Community tours, domestic travel next frontiers for tourism

President's Delivery Unit Secretary Andrew Wakahiu,Vivo Energy Country Marketing Manager Mark Senteu and Sarova Hotels and Resorts-Kenya Director of Operations Kuljit Rekhi during the official launching ceremony of the second face of Tembea Tujenge Kenya initiative outside Panafric hotel in Nairobi.

Community-curated experiences will be the next frontier of tourism in Africa following the Covid-19 disruption.

Speakers at the just-concluded Africa Travel and Tourism Summit in South Africa say home-grown experiences will be the catalysts to usher in a new kind of travel – one that is increasing the value of community and rural tourism. This, they said, will help the industry emerge with fresh actionable ideas after more than a year of inactivity.

The new kind of travel has spawned the health-conscious tourist, millennials seeking authenticity, and the lowering of barriers for women and people of colour by travel platforms.

Founder of Nairobi-based Sustainable Travel and Tourism Agenda, Judy Kepher-Gona said tourism thrives in places created by people who make it beautiful to experience.

“Travellers want to experience the food and the natural beauty of a place. But people travel to meet people. The core is people in those communities,” she told the delegates in Johannesburg.

The two-day summit had the theme “Re-awakening Africa,” and was tied virtually to delegates in Durban, South Africa and Lagos, Nigeria.

Kepher-Gona referred to the transformation of the Masai Mara National Reserve from having no local Maasai guides in 2005 to having almost all of its tour guides coming from the local community. “We argued that this is their livelihood and must be given to them.

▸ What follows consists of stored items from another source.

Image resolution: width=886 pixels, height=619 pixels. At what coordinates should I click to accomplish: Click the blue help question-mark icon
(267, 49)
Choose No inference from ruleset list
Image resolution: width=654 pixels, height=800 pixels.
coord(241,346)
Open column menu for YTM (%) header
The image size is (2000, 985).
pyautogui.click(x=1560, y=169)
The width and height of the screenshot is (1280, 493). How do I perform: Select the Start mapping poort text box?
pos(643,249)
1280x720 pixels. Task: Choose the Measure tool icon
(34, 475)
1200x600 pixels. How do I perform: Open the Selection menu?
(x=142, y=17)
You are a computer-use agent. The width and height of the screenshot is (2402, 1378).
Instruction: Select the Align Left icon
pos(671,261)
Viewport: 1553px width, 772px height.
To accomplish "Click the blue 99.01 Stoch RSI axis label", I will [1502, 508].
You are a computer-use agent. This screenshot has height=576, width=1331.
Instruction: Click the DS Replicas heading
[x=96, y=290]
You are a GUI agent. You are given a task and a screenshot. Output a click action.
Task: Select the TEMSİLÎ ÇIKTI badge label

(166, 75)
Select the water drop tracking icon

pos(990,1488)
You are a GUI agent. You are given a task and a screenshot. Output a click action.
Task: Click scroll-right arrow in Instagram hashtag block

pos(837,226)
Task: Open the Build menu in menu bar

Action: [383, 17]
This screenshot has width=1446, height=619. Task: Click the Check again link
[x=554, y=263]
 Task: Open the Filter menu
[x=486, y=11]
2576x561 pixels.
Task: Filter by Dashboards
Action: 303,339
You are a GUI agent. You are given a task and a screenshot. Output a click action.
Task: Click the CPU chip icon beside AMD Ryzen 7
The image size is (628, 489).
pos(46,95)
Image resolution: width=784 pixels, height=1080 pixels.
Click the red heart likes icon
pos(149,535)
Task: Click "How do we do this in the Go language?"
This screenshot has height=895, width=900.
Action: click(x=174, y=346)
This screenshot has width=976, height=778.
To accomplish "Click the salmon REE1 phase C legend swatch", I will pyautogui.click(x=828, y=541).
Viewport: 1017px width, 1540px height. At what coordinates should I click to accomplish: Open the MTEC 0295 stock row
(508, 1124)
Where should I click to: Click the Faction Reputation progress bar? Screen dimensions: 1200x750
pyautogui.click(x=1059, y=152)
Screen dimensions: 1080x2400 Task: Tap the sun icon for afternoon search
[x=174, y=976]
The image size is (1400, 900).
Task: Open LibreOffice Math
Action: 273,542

We then changed the narrative because they would not only be guides, they would be hosts too. Now, 99 per cent of hosts at Masai Mara are from the local community. They are not asking for handouts, they asked to be given a chance,” she said.

Safiyya Akoojee, a director at law firm Thomson Wilks, said empowering communities means leaders need to effect change beyond political agendas. “We need to look inward before looking outward. Local communities, right down to the rural level, have doctors, nurses, carpenters, and other professionals who can help establish tourism in their communities.”

However, delegates said for Africa’s tourism to thrive, countries would need to ease borders and allow freer movement of goods and people.

“We have failed to create ease of access within Africa. Until we as Africa are aligned and have policies that integrate travel we will fail. We look at our own continent as a place where we should not spend time,” said head of South Africa’s Tourism Business Council Tshifihwa Tshivhengwa.

Sadly, Africa continues to rely on routes that were established during the colonial era rather than build new infrastructure.

“We talk a lot, we dream a lot, but we do not act. The tourist travels because she wants to enjoy herself, to enjoy different foods and landscapes. But the constraint is infrastructure,” said Democratic Republic of Congo’s ambassador to South Africa, Bene M’Poko.